By 2 hours before the competition started, we had a version without intro that fit inside the 96k limit, and a version with intro sequence that was 0.5k over the limit. Because we had other stuff to work on over the week, we’d mainly gotten there by (carefully) moving more and more source files over to lekktor. We had a magic #pragma you could use to turn processing on and off for regions of code; slowly we kept pushing deeper and deeper into the whole project. We started “lekktoring” not just the fully deterministic content generation code, but also things like the low-level init code, parts of the 3D engine, and parts of the game code. We tried to be careful to mark up “taboo” sections correctly, but we were operating under severe stress, with tons of other stuff to do at the same time, and with not enough sleep, so we got sloppy in some places.

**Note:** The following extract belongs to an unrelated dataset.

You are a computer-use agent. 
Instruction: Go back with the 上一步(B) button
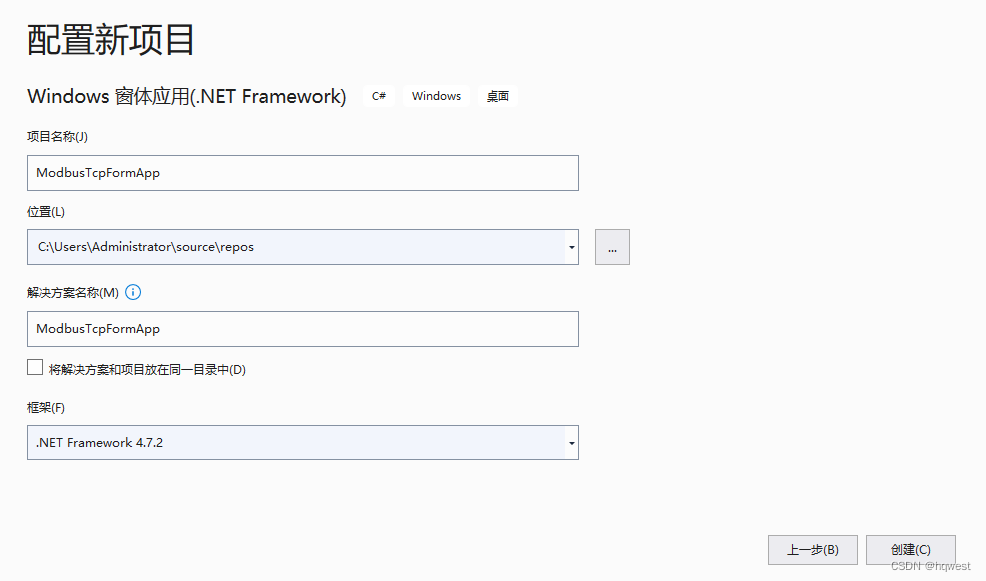click(812, 550)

Suddenly, one and a half hours before the competition (and several hours after the deadline – benefits of being an Organizer…), Chaos came up to me smiling, saying that he’d done some refactorings on the code and re-did a Lekktor run, and now we did in fact have enough space to keep the intro sequence in! Needless to say, we were elated, packed the whole thing up with the README, zipped it and shipped it (so to say).

Of course, at this point you can imagine what had actually happened. So for our shared entertainment value, here’s the full list of things (so far as I know) he didn’t trigger during his trial run, which subsequently got compiled out of the released version:

  • We used shadow volumes; there was a shadowing path for one-sided stencil cards (two passes) or two-sided stencil cards (one pass). The card we were recording on (a GeForce4 Ti) had two-sided stencil, so the one-sided stencil code didn’t make it into the released version. Oops. (This one had nothing to do with “user error” during the trial run).
  • In the menu at the start, cursor-down works, but cursor-up doesn’t (he never hit cursor-up in menus during the test run).
  • The small enemies at the start can hit you, but he didn’t get hit by any enemy shots, so in the released version of .kkrieger enemy shots deal no damage.
  • Part of the collision resolution code disappeared, since it was never used in the trial run.

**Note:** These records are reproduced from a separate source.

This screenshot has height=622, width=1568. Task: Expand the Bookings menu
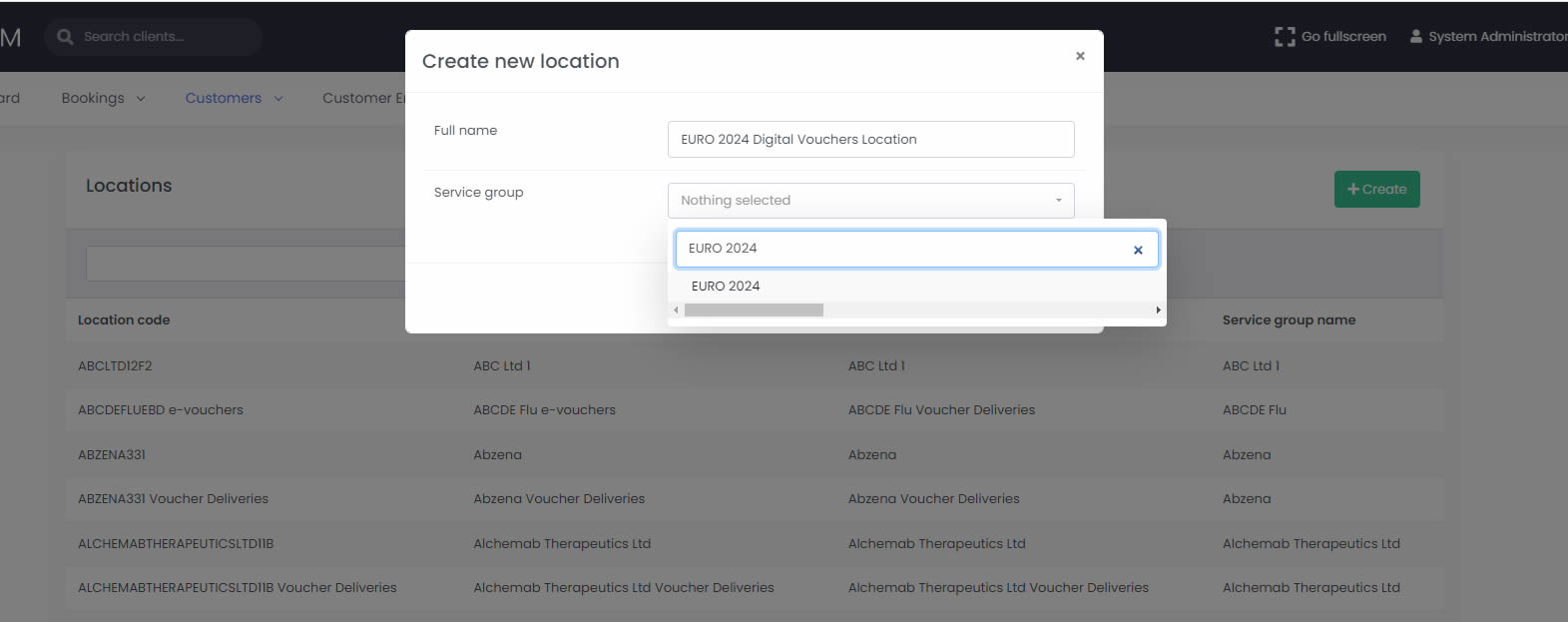(103, 98)
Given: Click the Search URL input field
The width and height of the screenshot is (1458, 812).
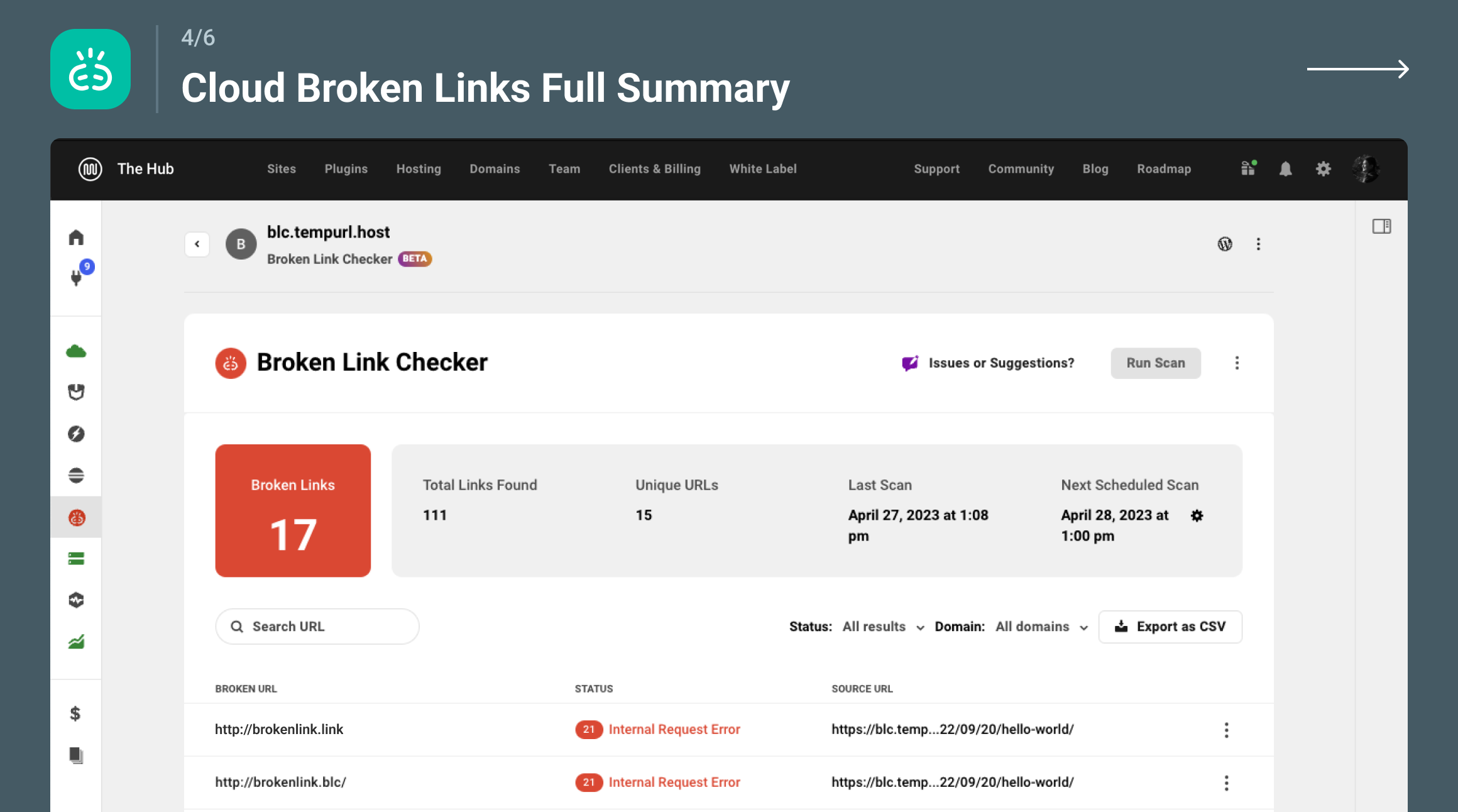Looking at the screenshot, I should coord(317,627).
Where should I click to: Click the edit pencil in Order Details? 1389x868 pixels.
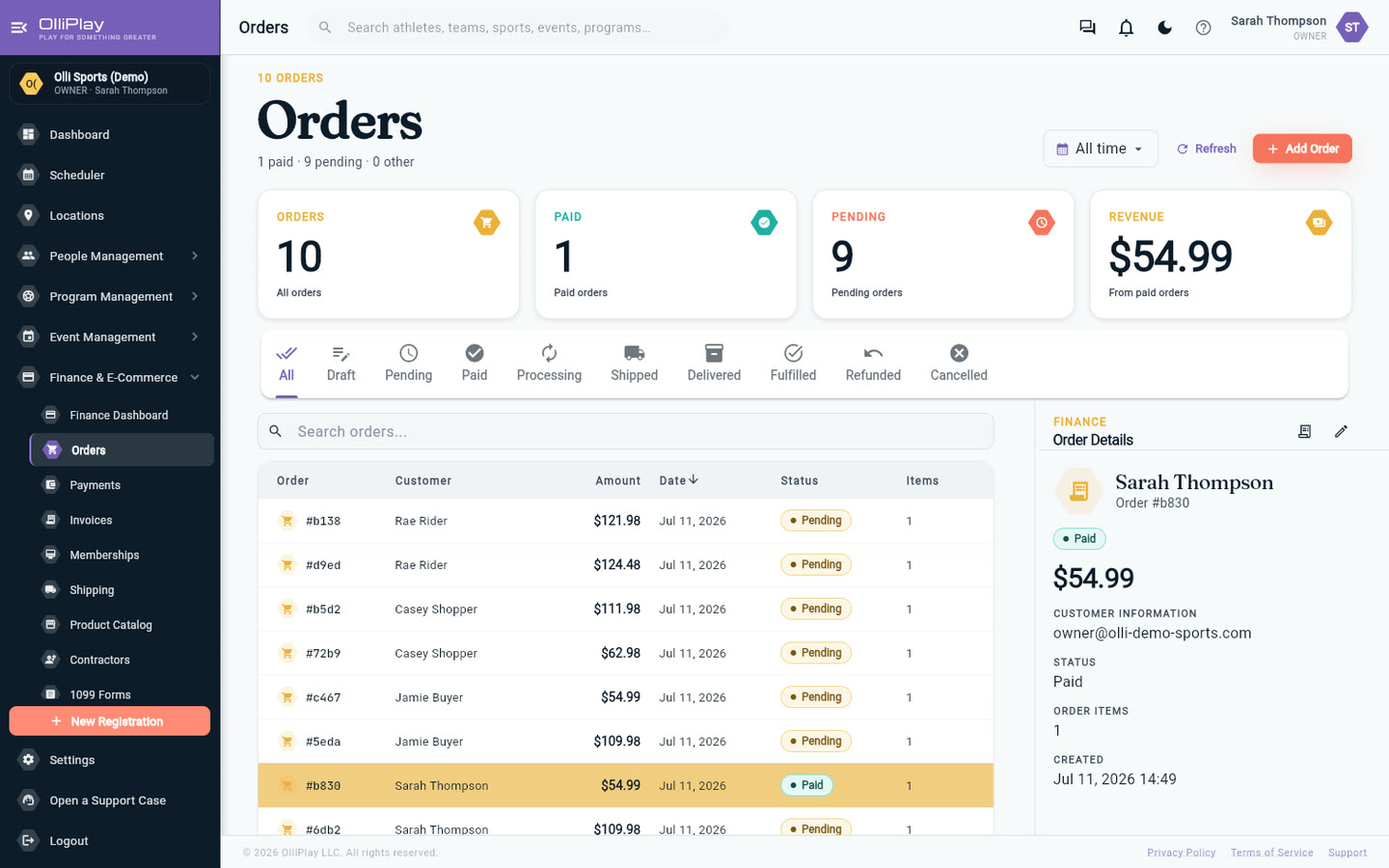point(1341,431)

For what it’s worth, this was maybe 230 bytes of code or so. Hey, considering we pretty much removed random ifs, that’s a quite short list actually! :)

So what did we learn?

Honestly? I’m not quite sure. The story has a nice poetic justice to itself though, and I promise that I really didn’t make any of this up – all of this actually happened like I described!

In reality, we knew this was a bad idea when we started, but on the other hand, this was one of the best bad ideas we ever had :), and some mistakes are worth making (once). And both Chaos and me were well aware that we were practically begging for something like the magically lost collision code to happen by doing this kind of stuff. But we were desperate and we really wanted to release kkrieger at Breakpoint, and we did, so it all worked out in the end. kkrieger was a crappy game with or without the bugs mentioned above; at least this way I got a nice story to tell.

Well, that and a running gag. In numerous occasions after .kkrieger, when we were working on intros, and hitting the size-optimization phase, one of us would suggest “well, you know, we could dig up Lekktor again…”. And then we’d both shudder and just shake our heads.